- **Given request**: Rewrite the records as a numbered list, beginning at the line that contains "You are a computer-use agent. 560x377 pixels." and going through the end of the records. Skip blank lines and leave the pictures out.

- **Records to use**:
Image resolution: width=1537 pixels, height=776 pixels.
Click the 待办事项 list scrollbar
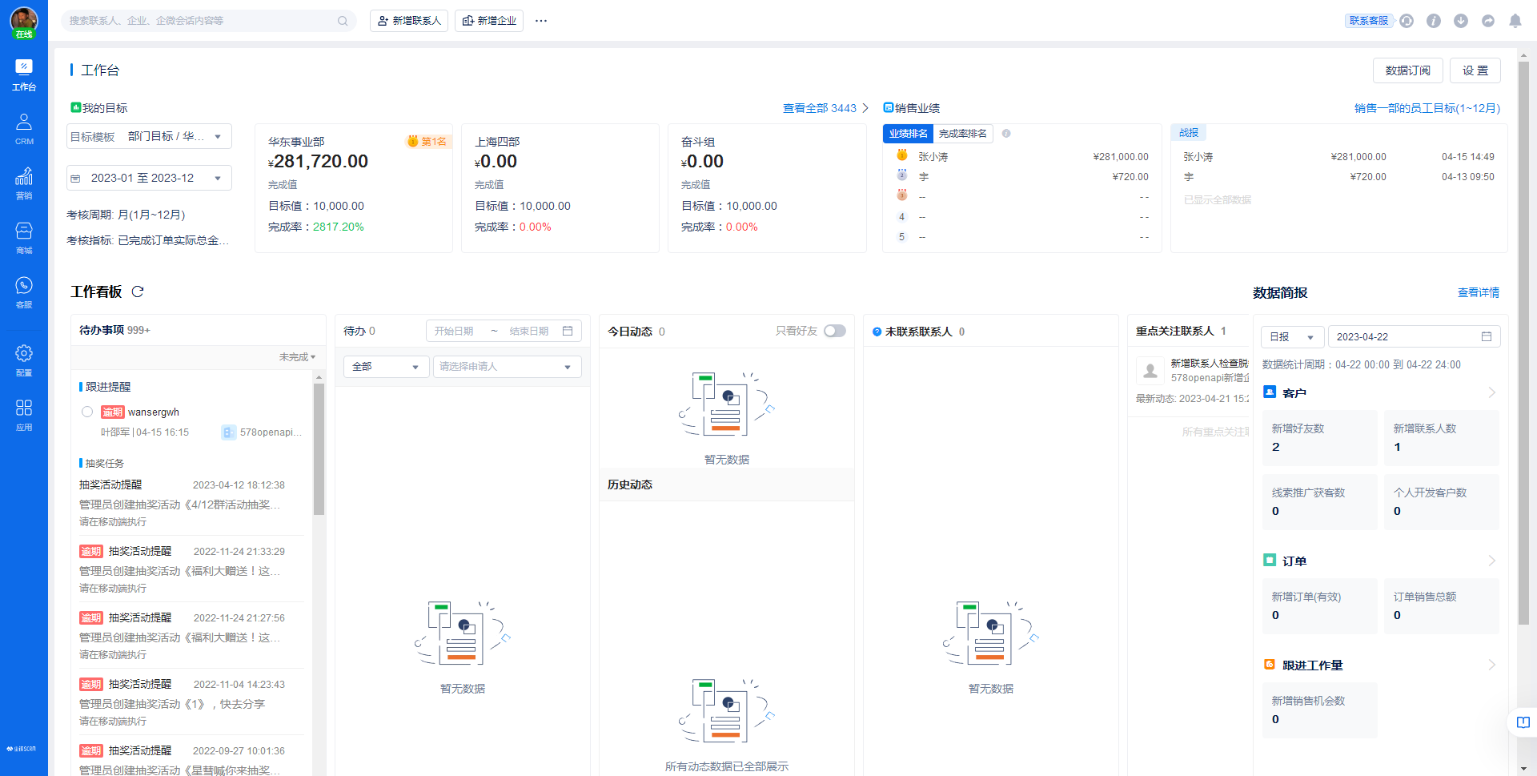tap(319, 448)
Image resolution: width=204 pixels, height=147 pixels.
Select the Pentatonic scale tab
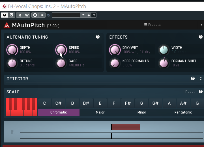point(183,112)
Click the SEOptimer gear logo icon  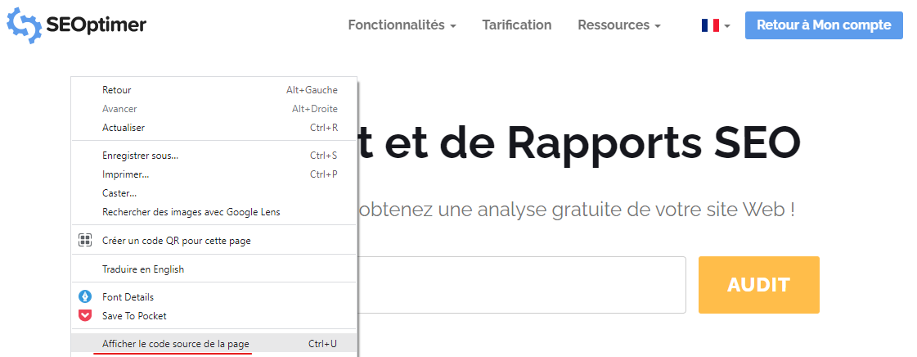pos(24,25)
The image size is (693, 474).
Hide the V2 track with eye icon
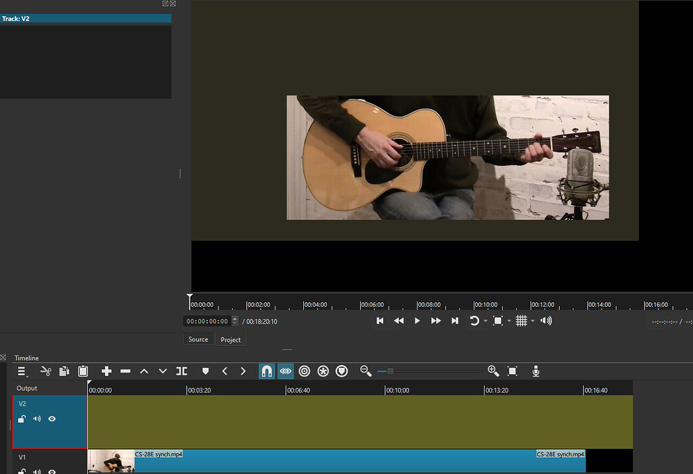[x=52, y=419]
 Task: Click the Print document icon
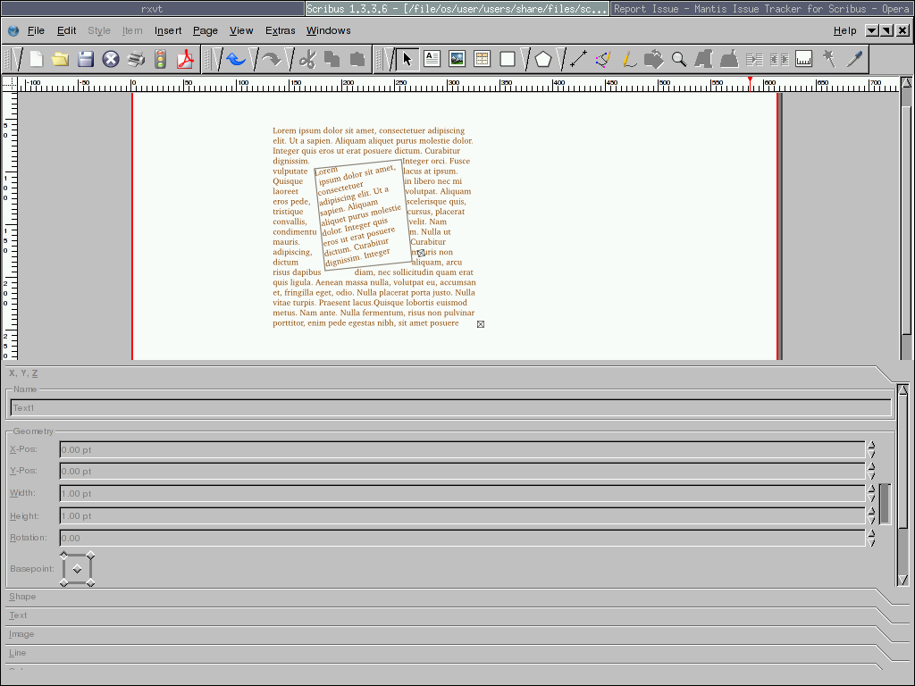[136, 60]
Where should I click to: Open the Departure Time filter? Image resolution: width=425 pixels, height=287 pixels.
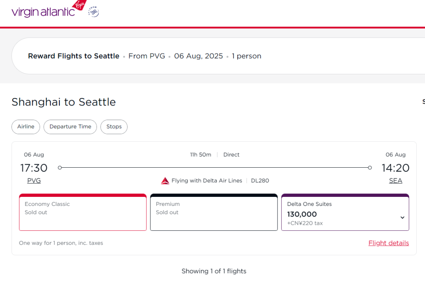click(x=70, y=127)
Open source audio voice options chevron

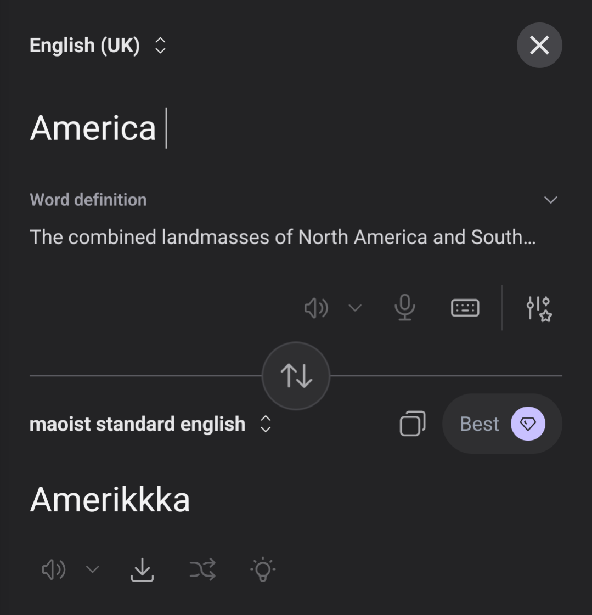tap(355, 308)
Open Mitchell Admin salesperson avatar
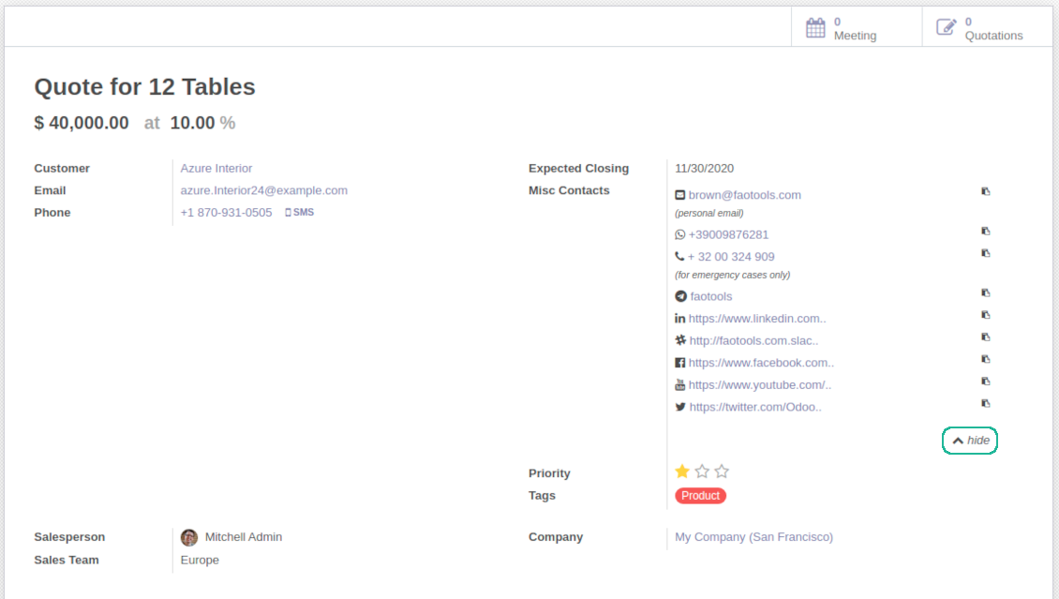 pos(189,537)
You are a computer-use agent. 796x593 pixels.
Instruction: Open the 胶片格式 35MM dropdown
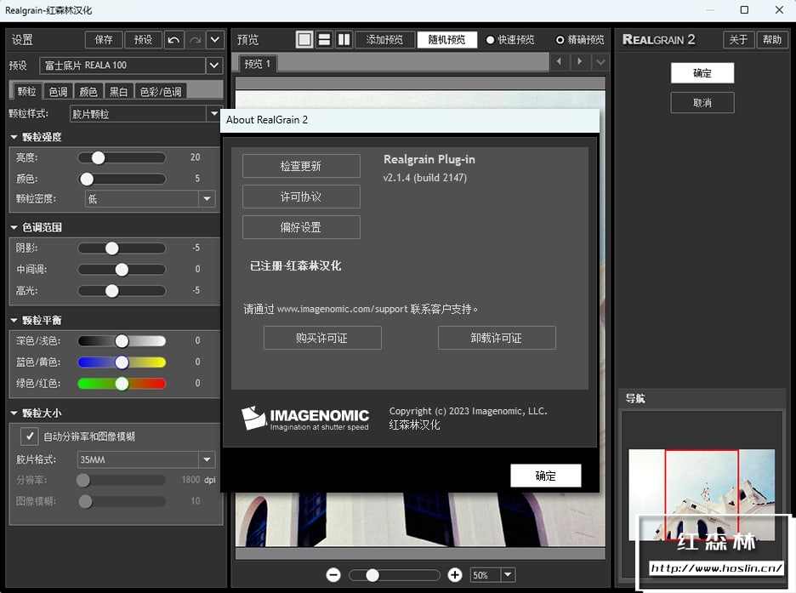pos(207,459)
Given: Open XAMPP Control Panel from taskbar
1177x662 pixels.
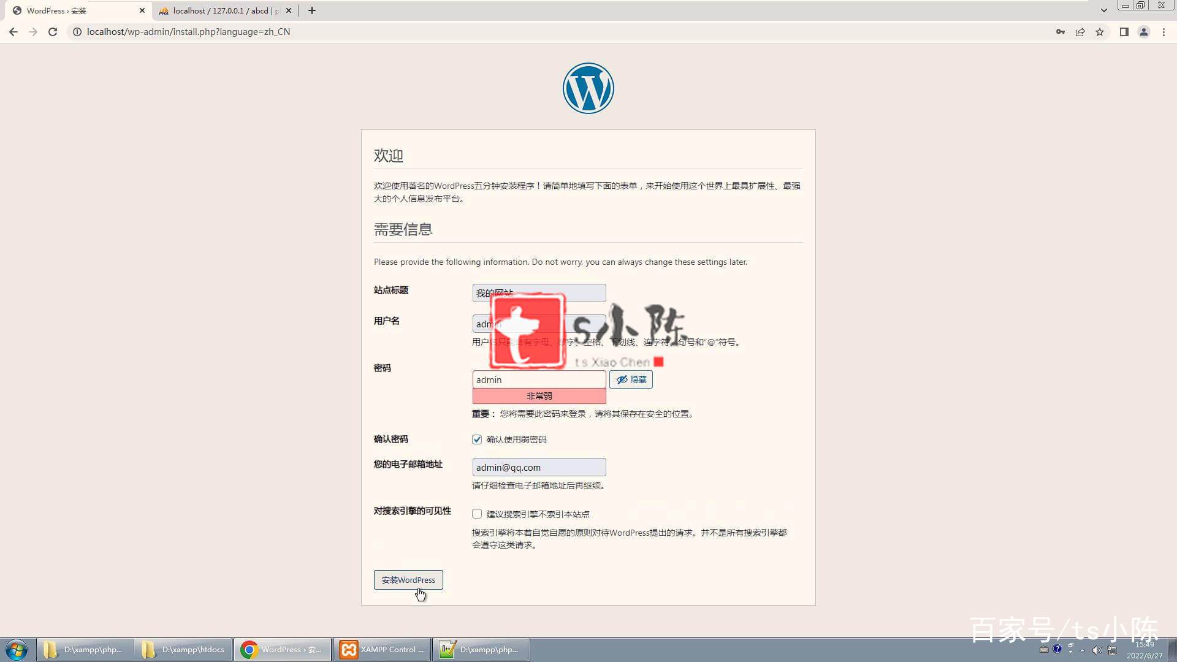Looking at the screenshot, I should click(x=381, y=649).
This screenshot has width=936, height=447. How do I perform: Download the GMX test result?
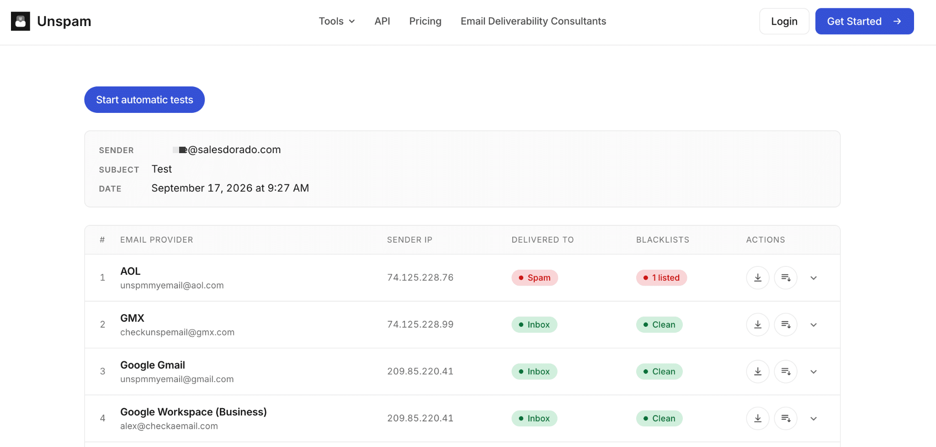click(x=758, y=325)

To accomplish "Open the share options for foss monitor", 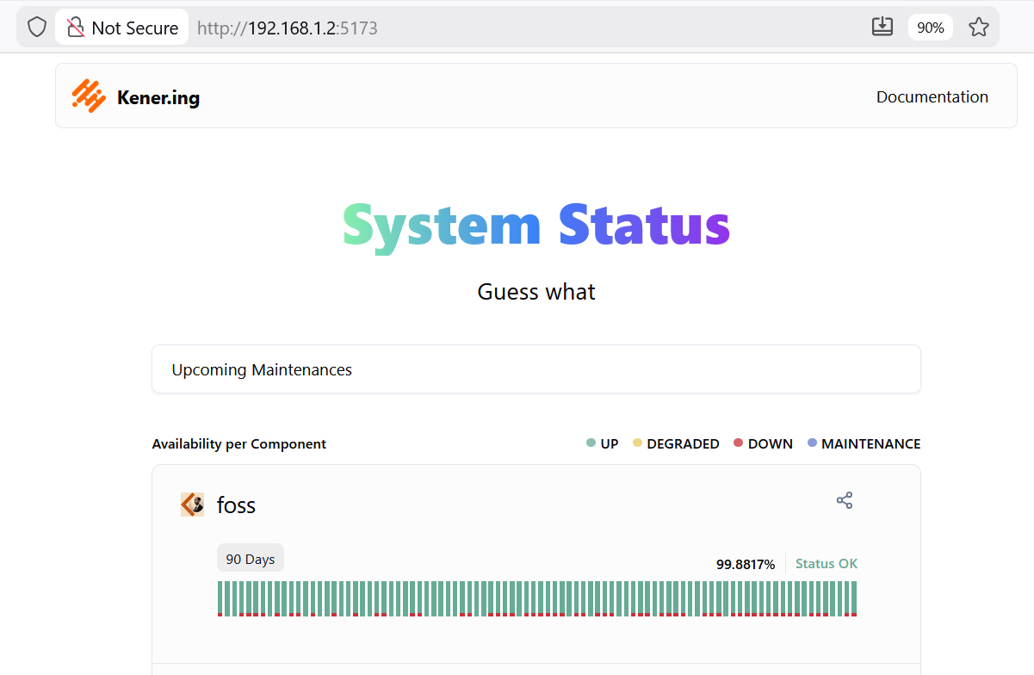I will pos(845,499).

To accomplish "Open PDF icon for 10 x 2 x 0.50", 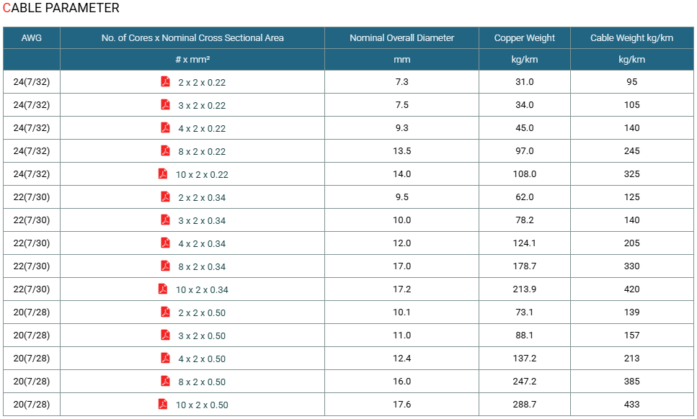I will 163,405.
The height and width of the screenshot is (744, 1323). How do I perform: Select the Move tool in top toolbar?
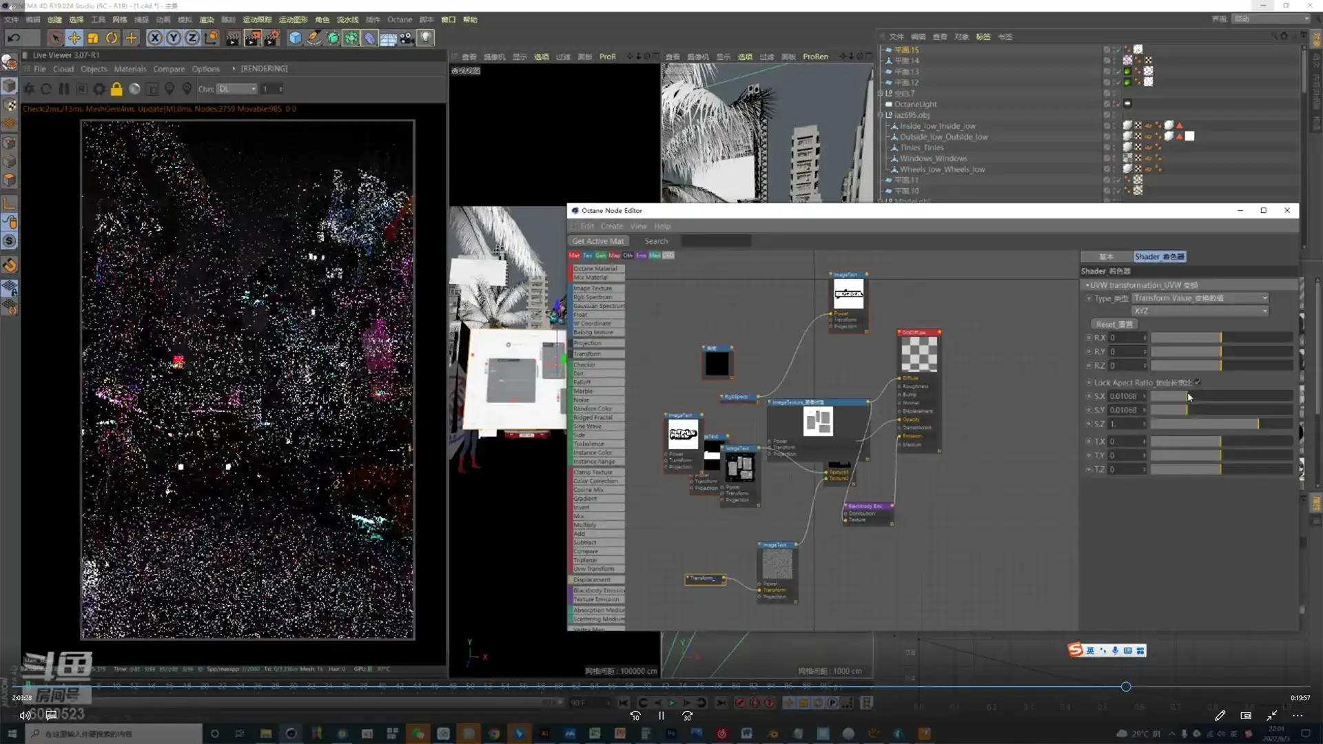point(74,38)
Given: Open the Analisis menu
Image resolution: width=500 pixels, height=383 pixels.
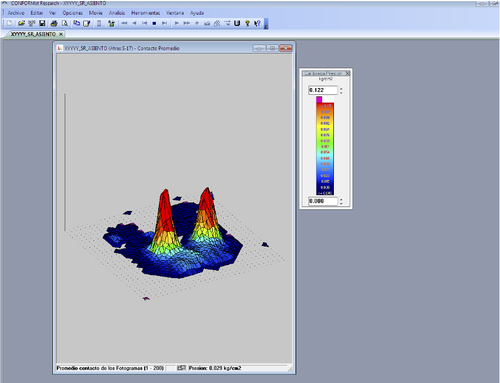Looking at the screenshot, I should point(117,12).
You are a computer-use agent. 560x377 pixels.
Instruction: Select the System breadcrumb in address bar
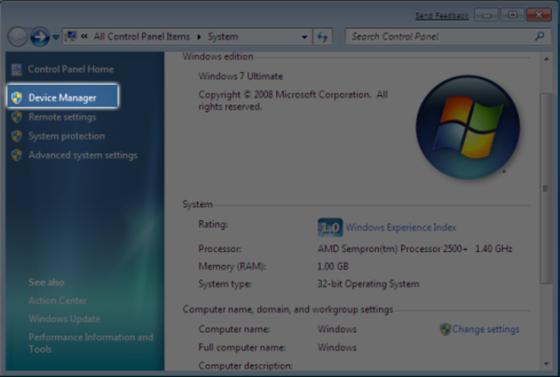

- **Task solution**:
1. You are a computer-use agent. 560x377 pixels.
2. Instruction: Select the System breadcrumb in address bar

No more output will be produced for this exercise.